Niger is the world’s fifth largest producer of uranium. It also has considerable reserves in gold, iron, coal and oil. Niger’s oil and gas sector is an important engine for economic development, and its development is underpinned by the country’s 2019 Petroleum Policy. Oil production began in 2011 and intensified following the expansion of the Agadem project by China National Petroleum Corporation (CNPC), as well as several discoveries by Algerian state-owned enterprise SONATRACH and Savannah Petroleum. While oil production is projected to increase, the country does yet not export crude oil. In July 2020, Niger adopted a 15-year national mining policy which aims to diversify mining beyond uranium.
Niger plans to use the EITI to monitor production and revenues in the burgeoning hydrocarbon sector, which is expected to generate substantial government revenues to develop the national economy. ITIE-Niger also aims to use extractives data to inform public debate. Formalisation of artisanal mining, following the gold rush on the Aïr mountains, is also a key priority of the government.
Economic contribution of the extractive industries
- to government revenues
- to exports
- to GDP
- to employment
Extractives sector management
Tax and legal framework
Niger’s mining sector governed by the Mining Code and its oil and gas sector is governed by the Petroleum Code. The Tax Department and the Public Treasury collect and manage taxes paid to the central government in accordance with the Tax Code. The three main taxes and fees imposed on extractive industry companies are capital gains tax, profit tax and royalties.
The Ministry of Energy and Petroleum and Ministry of Mines and Industrial Development are responsible for sector-specific levies. Municipal governments are responsible for levying extraction tax.
Licenses and contracts
Mining licenses are awarded by the Ministry of Mines and Industrial Development on a first come first served basis and are disclosed via the country’s mining cadastre. Oil and gas production sharing contracts are concluded in the same manner. Niger’s Constitution requires contract disclosure, and mining and petroleum contracts are disclosed on the ITIE Niger website.
Niger does not have a specific legal framework mandating the public disclosure of beneficial ownership information. However, beneficial ownership data is required to be submitted upon the establishment of a company to the Niger Chamber of Commerce, Agriculture, Industry and Handicrafts of Niger (Centre de Formalités des Entreprises - CFE).
According to Law n°2017-63 of the Petroleum Code, applications for hydrocarbon exploration or exploitation permits must include a list of shareholders or associates who have control over the company. According to Decree No. 2006-265/PRN/MME of the Mining Law, applications for mining permits should indicate the names, capacity, nationality and domicile of all persons having responsibility for the management of the company.

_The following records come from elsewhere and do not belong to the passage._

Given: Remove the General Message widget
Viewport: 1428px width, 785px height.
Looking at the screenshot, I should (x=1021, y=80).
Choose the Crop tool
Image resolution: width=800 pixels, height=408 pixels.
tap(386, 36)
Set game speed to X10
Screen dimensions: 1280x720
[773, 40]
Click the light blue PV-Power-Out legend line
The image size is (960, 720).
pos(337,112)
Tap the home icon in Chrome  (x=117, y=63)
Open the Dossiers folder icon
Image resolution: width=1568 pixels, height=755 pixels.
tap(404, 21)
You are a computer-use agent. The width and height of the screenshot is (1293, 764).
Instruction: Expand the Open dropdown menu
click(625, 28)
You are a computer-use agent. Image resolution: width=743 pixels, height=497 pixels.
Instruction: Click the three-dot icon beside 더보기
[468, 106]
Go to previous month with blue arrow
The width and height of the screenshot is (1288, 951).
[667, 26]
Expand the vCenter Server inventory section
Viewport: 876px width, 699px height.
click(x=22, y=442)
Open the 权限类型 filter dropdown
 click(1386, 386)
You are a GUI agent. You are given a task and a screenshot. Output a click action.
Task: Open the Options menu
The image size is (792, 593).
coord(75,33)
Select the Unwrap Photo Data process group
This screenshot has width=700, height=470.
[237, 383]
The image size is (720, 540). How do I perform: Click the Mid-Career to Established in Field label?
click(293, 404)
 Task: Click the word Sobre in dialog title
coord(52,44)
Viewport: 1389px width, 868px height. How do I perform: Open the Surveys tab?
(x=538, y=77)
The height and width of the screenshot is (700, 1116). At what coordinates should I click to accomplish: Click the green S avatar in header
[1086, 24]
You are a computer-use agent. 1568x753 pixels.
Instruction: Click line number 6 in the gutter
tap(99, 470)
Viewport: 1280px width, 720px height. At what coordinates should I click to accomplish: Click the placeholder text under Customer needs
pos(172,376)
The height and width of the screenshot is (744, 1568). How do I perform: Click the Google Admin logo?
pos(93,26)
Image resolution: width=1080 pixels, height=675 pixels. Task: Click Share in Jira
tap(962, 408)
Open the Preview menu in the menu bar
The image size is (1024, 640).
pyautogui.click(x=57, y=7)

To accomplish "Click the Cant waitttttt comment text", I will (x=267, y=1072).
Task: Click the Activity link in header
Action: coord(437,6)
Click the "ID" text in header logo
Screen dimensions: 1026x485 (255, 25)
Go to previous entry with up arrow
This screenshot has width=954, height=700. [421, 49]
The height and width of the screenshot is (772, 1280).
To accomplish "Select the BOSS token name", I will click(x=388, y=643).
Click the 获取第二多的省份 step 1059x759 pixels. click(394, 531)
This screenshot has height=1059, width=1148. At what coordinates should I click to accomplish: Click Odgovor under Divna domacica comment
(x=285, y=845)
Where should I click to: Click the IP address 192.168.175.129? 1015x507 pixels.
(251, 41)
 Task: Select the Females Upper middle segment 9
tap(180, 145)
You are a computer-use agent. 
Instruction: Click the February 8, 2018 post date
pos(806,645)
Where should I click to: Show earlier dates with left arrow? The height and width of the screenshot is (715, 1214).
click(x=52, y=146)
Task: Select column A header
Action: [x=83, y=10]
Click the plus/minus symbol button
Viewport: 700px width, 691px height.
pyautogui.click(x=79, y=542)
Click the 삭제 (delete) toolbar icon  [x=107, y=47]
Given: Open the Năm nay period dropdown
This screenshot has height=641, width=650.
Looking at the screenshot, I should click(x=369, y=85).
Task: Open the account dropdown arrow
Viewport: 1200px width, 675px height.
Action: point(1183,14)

Niger does not yet have a beneficial ownership registry, nor does it disclose beneficial ownership information in EITI Reports.
In accordance with the Petroleum Code (Article 146), 85% of oil and gas ad valorem royalties, fixed fees and surface royalties are allocated to the state budget, and 15% are allocated to regions and communes hosting extractive activities for the purpose of local development. Mining revenues are distributed in the same way and also include proceeds from artisanal mining.
ITIE-Niger is administered by the Niger Multi-Stakeholder Group (MSG), also known as the Groupe multipartite de concertation. The MSG is chaired by the Director of the Prime Minister's Office.
Government announces commitment to join the EITI
Multi-stakeholder group is formed
Candidature application is submitted
2020 EITI Report published
Niger’s Validation is expected to commence in April 2023.